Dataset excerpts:
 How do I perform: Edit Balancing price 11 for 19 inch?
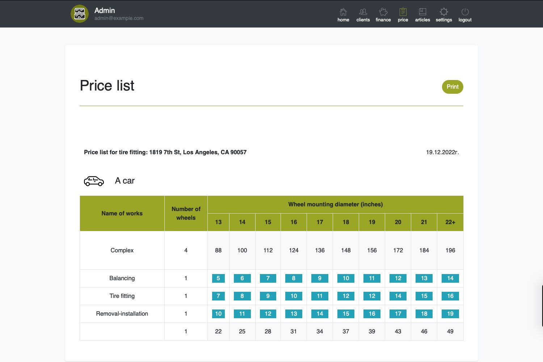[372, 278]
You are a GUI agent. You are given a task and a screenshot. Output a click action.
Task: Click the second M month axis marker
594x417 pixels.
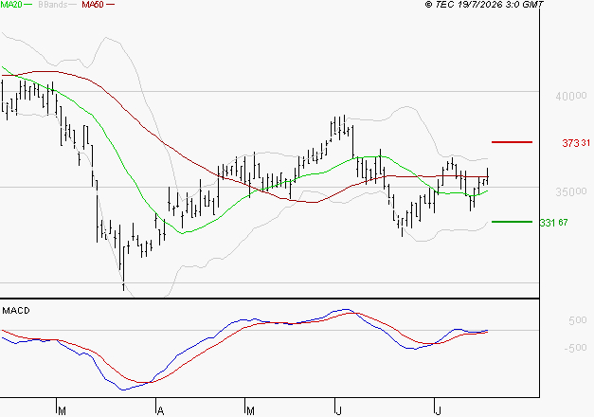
...
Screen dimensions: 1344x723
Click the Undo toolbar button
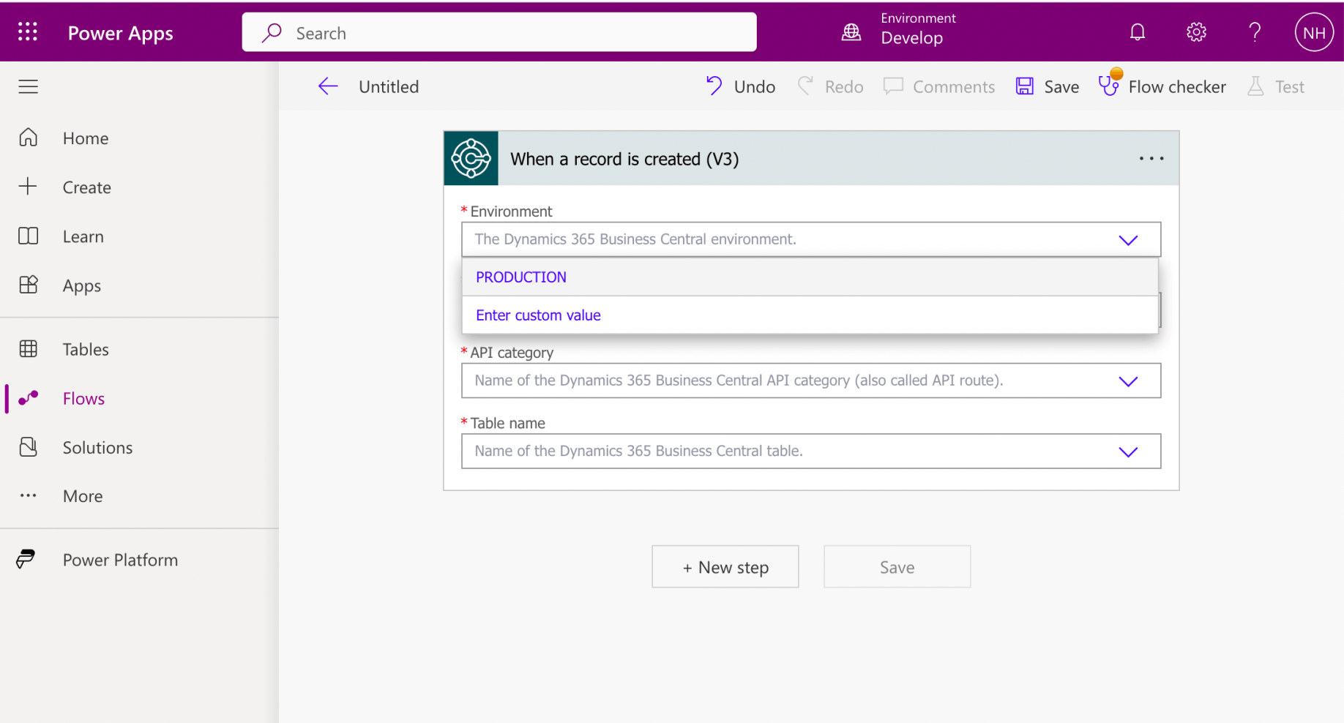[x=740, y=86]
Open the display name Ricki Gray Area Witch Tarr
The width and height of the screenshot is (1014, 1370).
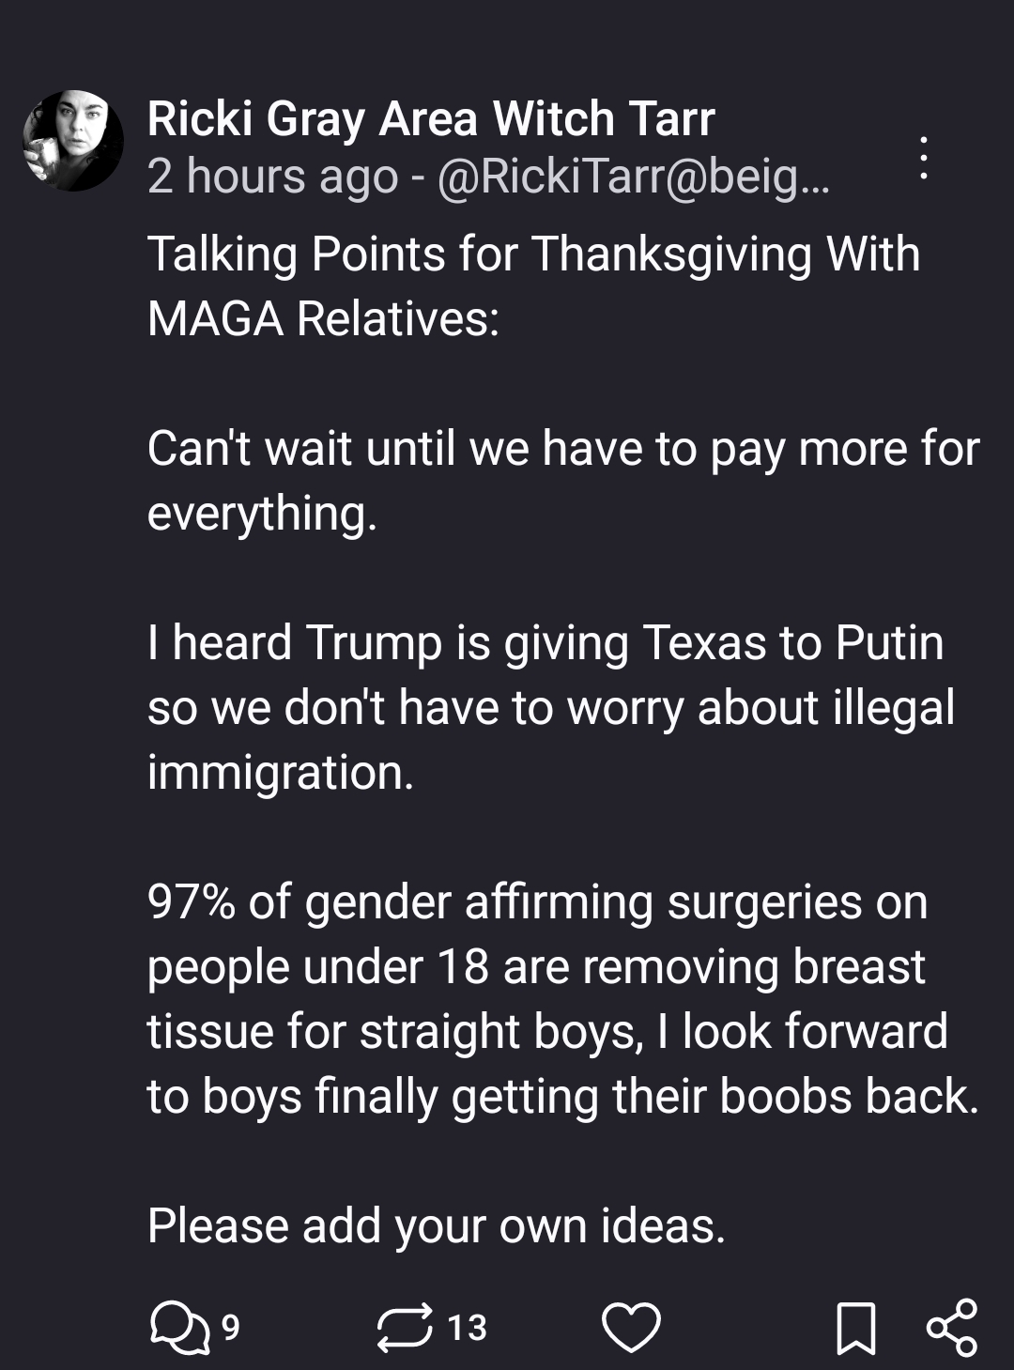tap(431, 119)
==
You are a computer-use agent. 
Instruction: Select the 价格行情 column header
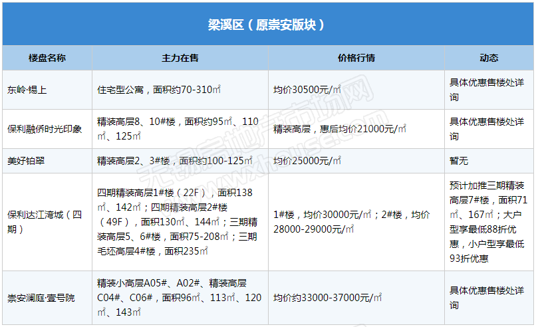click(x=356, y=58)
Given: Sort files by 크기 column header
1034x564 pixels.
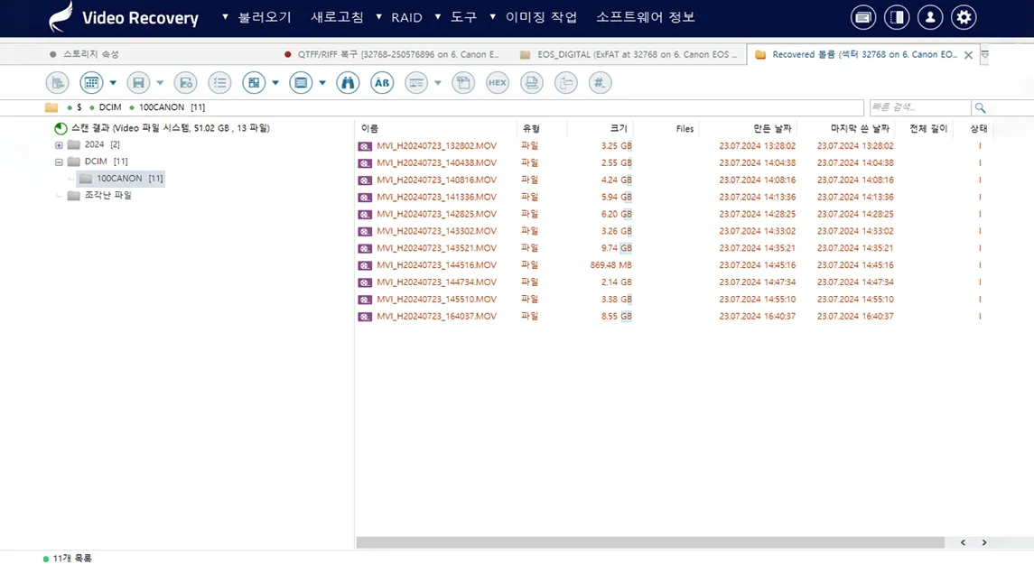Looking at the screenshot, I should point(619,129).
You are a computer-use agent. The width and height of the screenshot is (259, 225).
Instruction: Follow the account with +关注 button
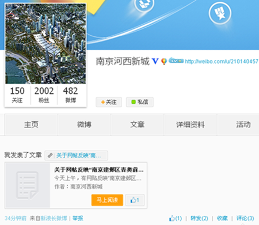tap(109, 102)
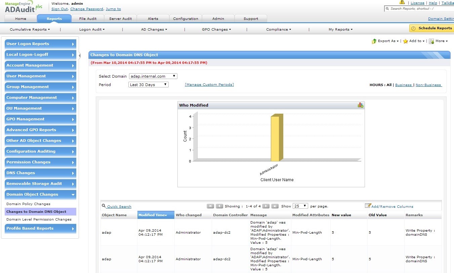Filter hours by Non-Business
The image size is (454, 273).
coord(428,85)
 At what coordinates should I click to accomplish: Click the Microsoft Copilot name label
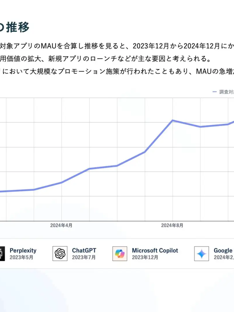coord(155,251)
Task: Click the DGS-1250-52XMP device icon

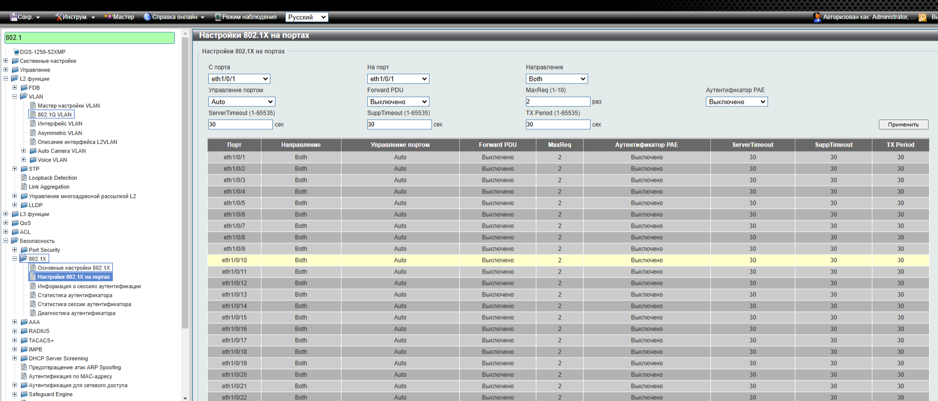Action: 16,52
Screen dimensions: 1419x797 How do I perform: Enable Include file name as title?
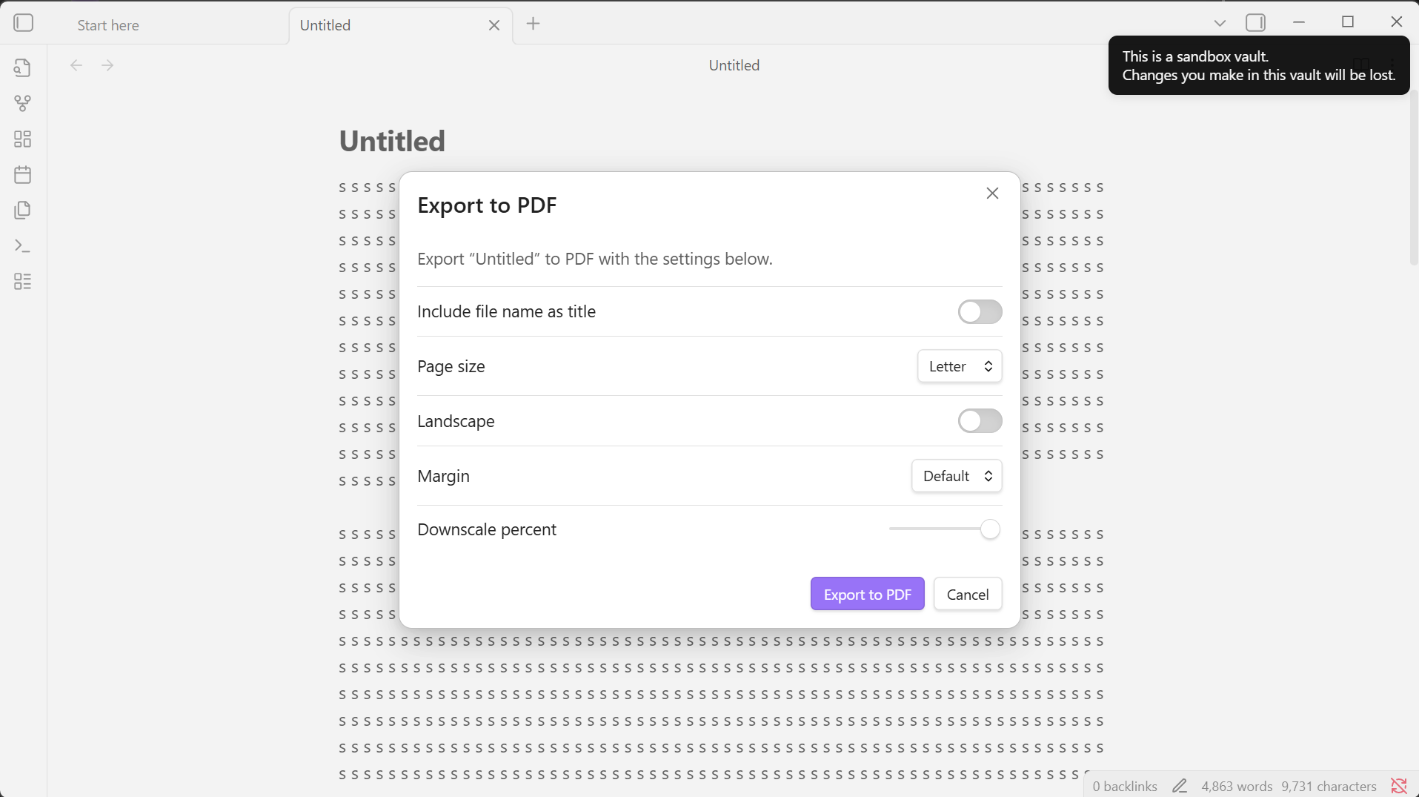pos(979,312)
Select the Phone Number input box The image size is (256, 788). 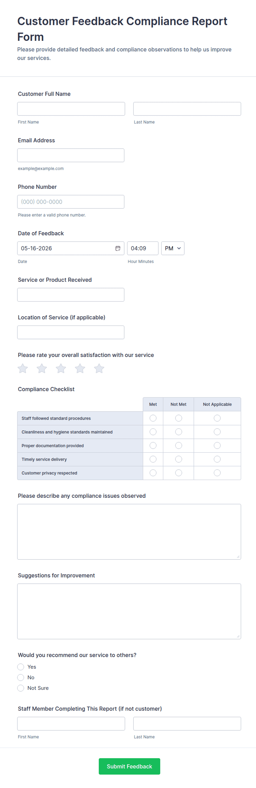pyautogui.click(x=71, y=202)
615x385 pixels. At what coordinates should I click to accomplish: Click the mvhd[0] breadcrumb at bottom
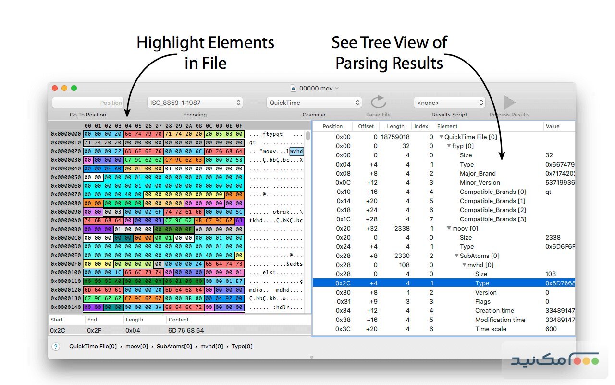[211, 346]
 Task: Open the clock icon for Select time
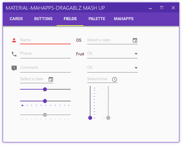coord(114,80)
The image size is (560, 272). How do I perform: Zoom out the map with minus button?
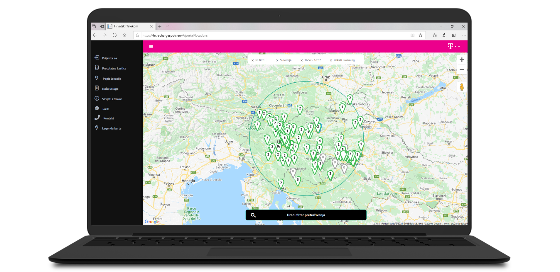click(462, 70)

Goal of the exercise: From the data above, copy each line where the string "computer" appears.

Answer space:
You are a computer-use agent. 
You are a computer-use agent. The width and height of the screenshot is (259, 225).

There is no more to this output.